Cessons les barrières qui empêchent la circulation de nos productions agricoles et la solidarité nécessaire. C'est ce qui donnera plus de profondeur à notre marché, plus d'investissement privé, plus de solidarité et une réponse plus efficace à la lutte contre la vie chère. Enfin, c'est aussi le chantier qui consiste à mieux intégrer les chaînes de valeurs régionales, et je salue ici l'idée d'un espace de production et d'échanges agricoles et alimentaires au sein de la COI, ce qui permettra d'accélérer cette dynamique, d'avoir, là aussi, l'espace qui permet les bons investissements. Ceci m'amène au deuxième thème que je souhaite aborder, à savoir la sécurité et la sûreté maritimes. En effet, pour prévenir les pollutions marines, aider les navires en difficulté, lutter contre les trafics, qu'il s'agisse de la pêche illégale, des trafics de drogue, nous avons besoin d'une action structurée et coordonnée autour de l'architecture de sécurité maritime dont nous sommes dotés. Tous, nous sommes touchés par ces fléaux. Tous dans la région, nous sommes touchés par ces trafiquants qui viennent prélever ce qui n'est pas à eux et qui viennent, en quelque sorte, exploiter aussi les difficultés déjà présentes. L'exercice interarmées, Tulipe, qui se tient en ce moment même à Madagascar et qui rassemble près de 1 500 militaires des Etats membres de la COI, illustre cette dynamique commune. Le renforcement de notre interopérabilité, la bonne coordination entre nos moyens militaires contribuent à notre crédibilité collective et renforcent notre capacité conjointe d'action.

+-------+

À FAIRE>
1. Dites si chacune des affirmations suivantes concorde avec l'extrait, en justifiant par une citation exacte : (a) L'exercice Tulipe réunit près de 1 500 militaires. (b) L'exercice Tulipe se déroule à Maurice. (c) La sécurité maritime constitue le premier thème abordé.
2. Résumez l'extrait en deux phrases.
3. Rédigez la suite de l'extrait sur la coopération régionale au sein de la COI, à partir de sa dernière phrase.

MATÉRIEL FOURNI>
+-------+

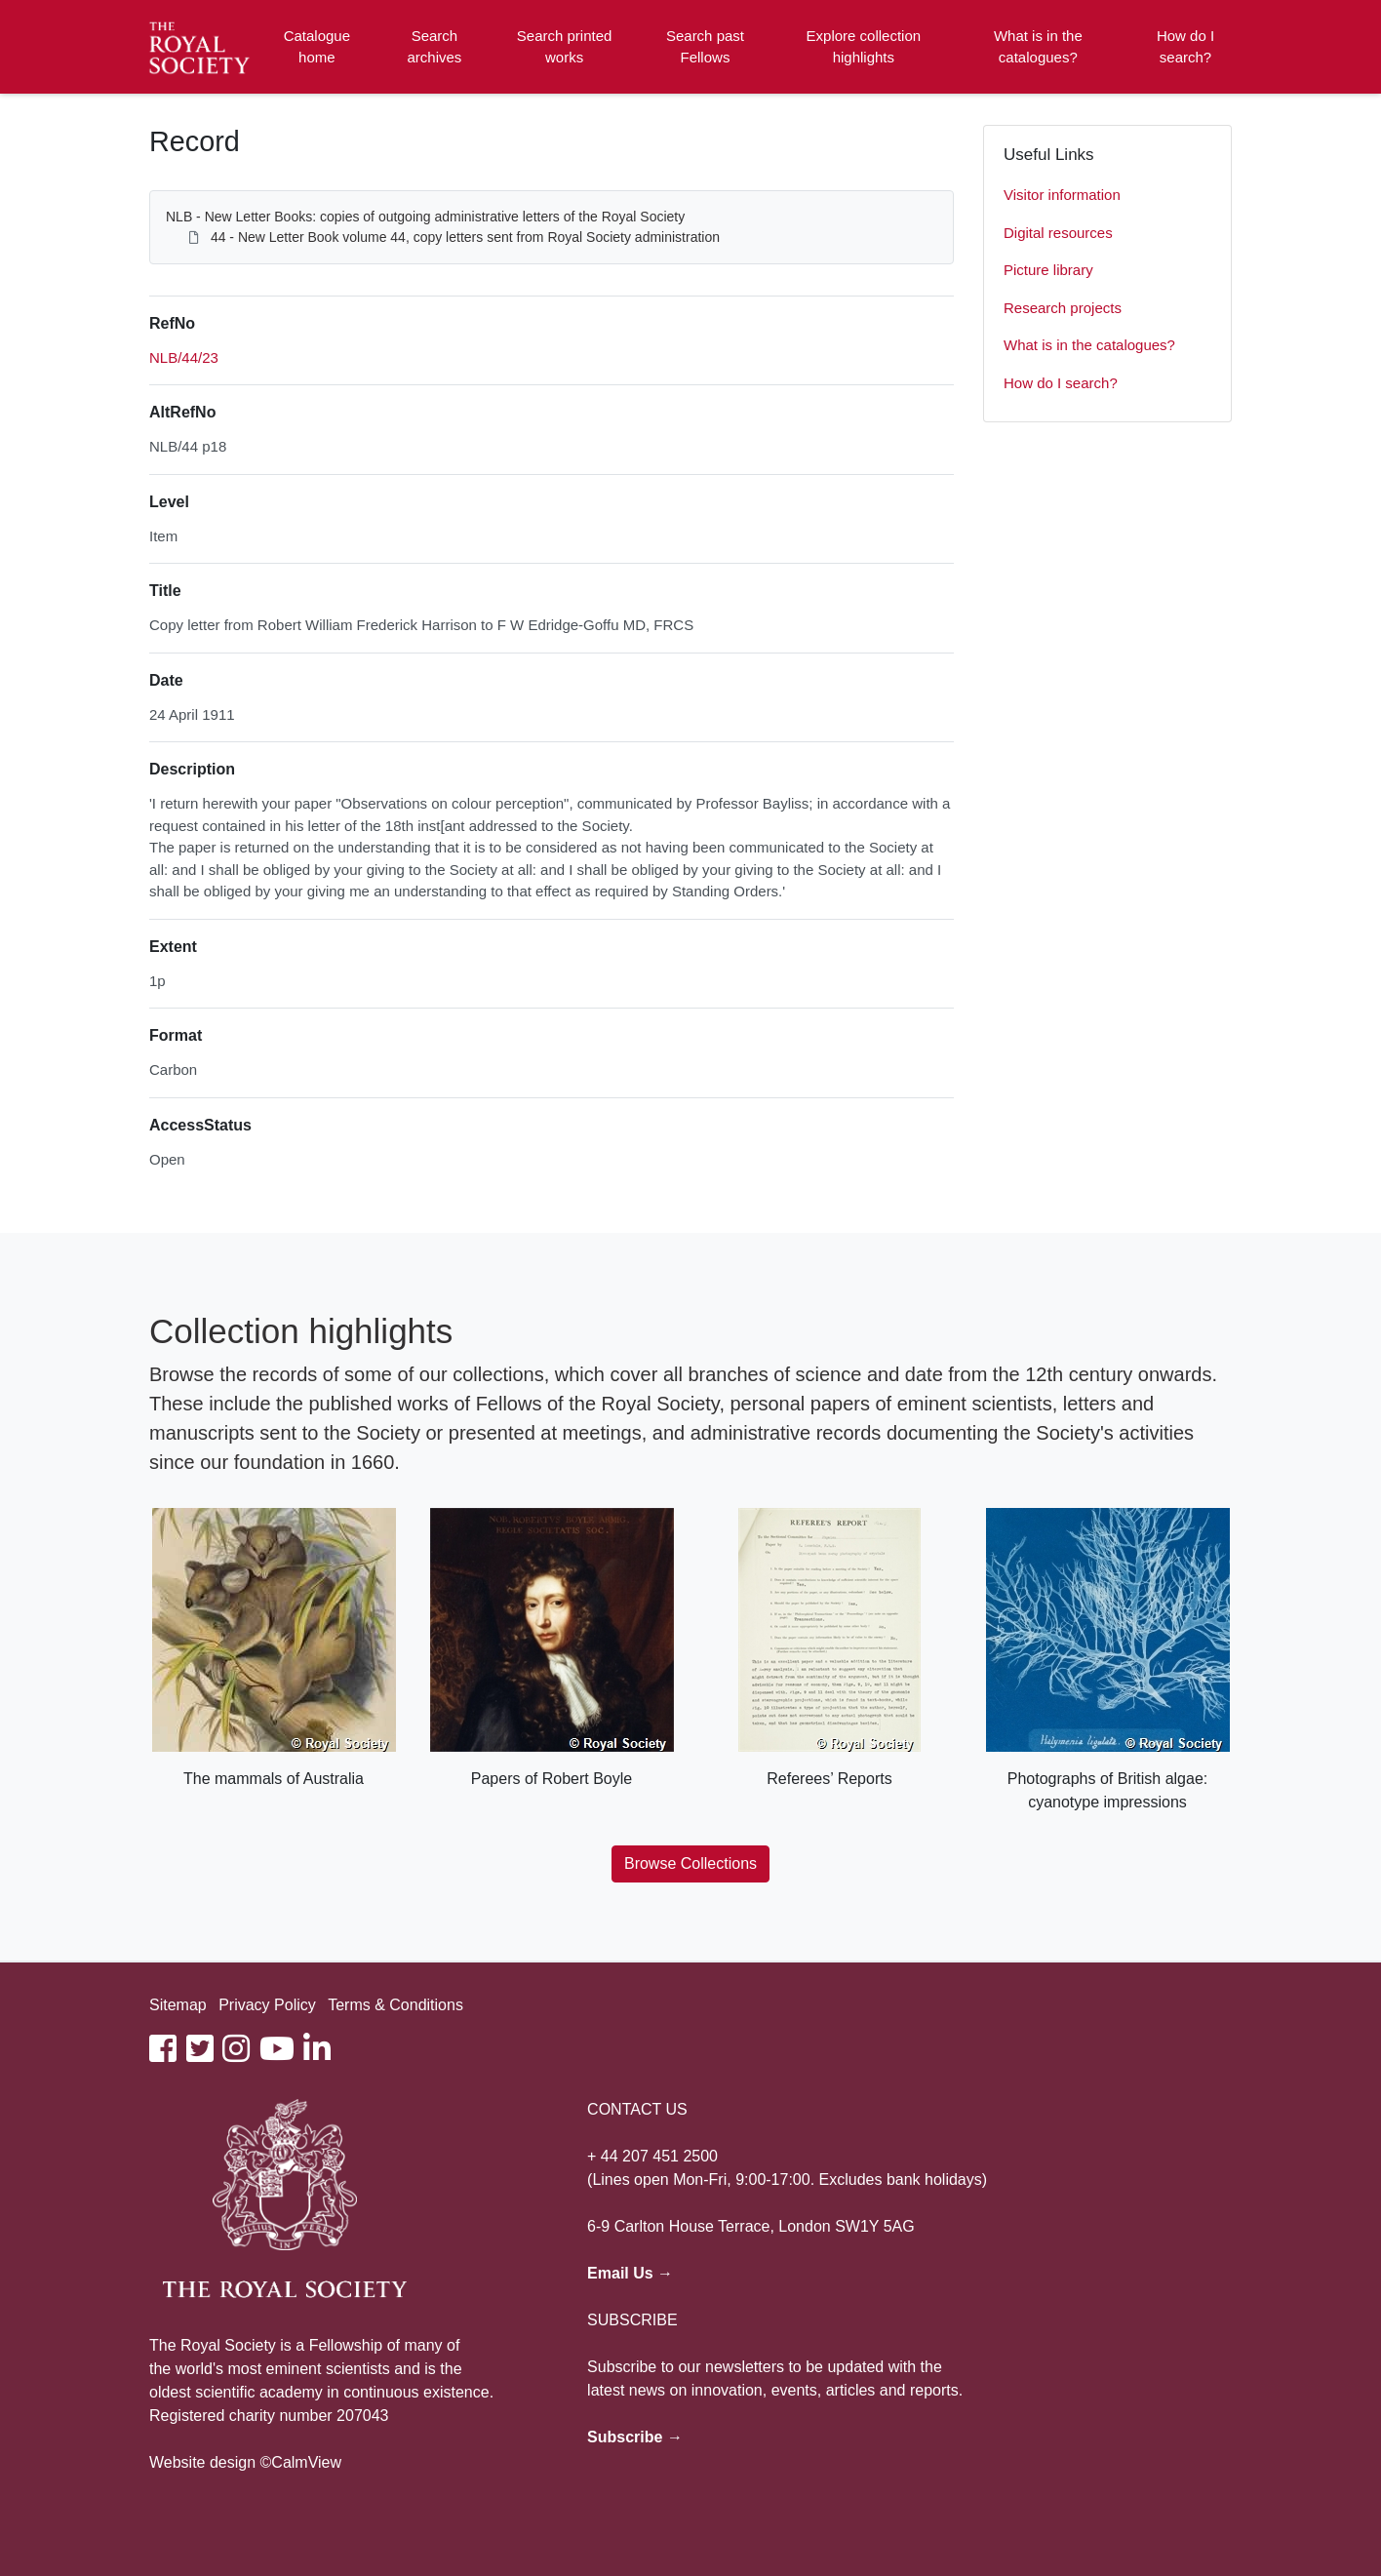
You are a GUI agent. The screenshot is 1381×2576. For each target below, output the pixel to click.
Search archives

+-------+

CORRIGÉ DES EXERCICES>
1.
(a) Oui : « qui rassemble près de 1 500 militaires des Etats membres de la COI ».
(b) Non : « qui se tient en ce moment même à Madagascar ».
(c) Non : « Ceci m'amène au deuxième thème que je souhaite aborder, à savoir la sécurité et la sûreté maritimes. »

2. L'extrait appelle à supprimer les barrières qui freinent la circulation des productions agricoles et à mieux intégrer les chaînes de valeurs régionales, notamment grâce à un espace de production et d'échanges agricoles et alimentaires au sein de la COI. Il aborde ensuite la sécurité et la sûreté maritimes, qui exigent une action structurée et coordonnée contre les pollutions et les trafics, comme l'illustre l'exercice interarmées Tulipe organisé à Madagascar.

3.
Je suis très heureux à cet égard que les FAZSOI puissent agir à vos côtés, et au-delà de nos forces qui sont prépositionnées dans l'océan Indien, dont nous sommes en train d'accroître la présence, la France va dans les deux prochaines années, accroître de plus de 15 % sa présence à La Réunion avec les FAZSOI, démultiplier aussi sa présence maritime à La Réunion et à Mayotte, je suis fier que, dans le cadre des exercices Tulipe, nous ayons déployé plus de 500 militaires, des moyens exceptionnels, Frégates A400M, pour démontrer notre solidarité et notre participation à la sécurité collective de l'océan Indien. Preuve supplémentaire de notre engagement, j'ai la fierté d'annoncer que nous avons lancé une académie de l'océan Indien basée à La Réunion pour coopérer avec nos partenaires de la région sur les défis sécuritaires, et qui sera pleinement complémentaire des actions de la COI.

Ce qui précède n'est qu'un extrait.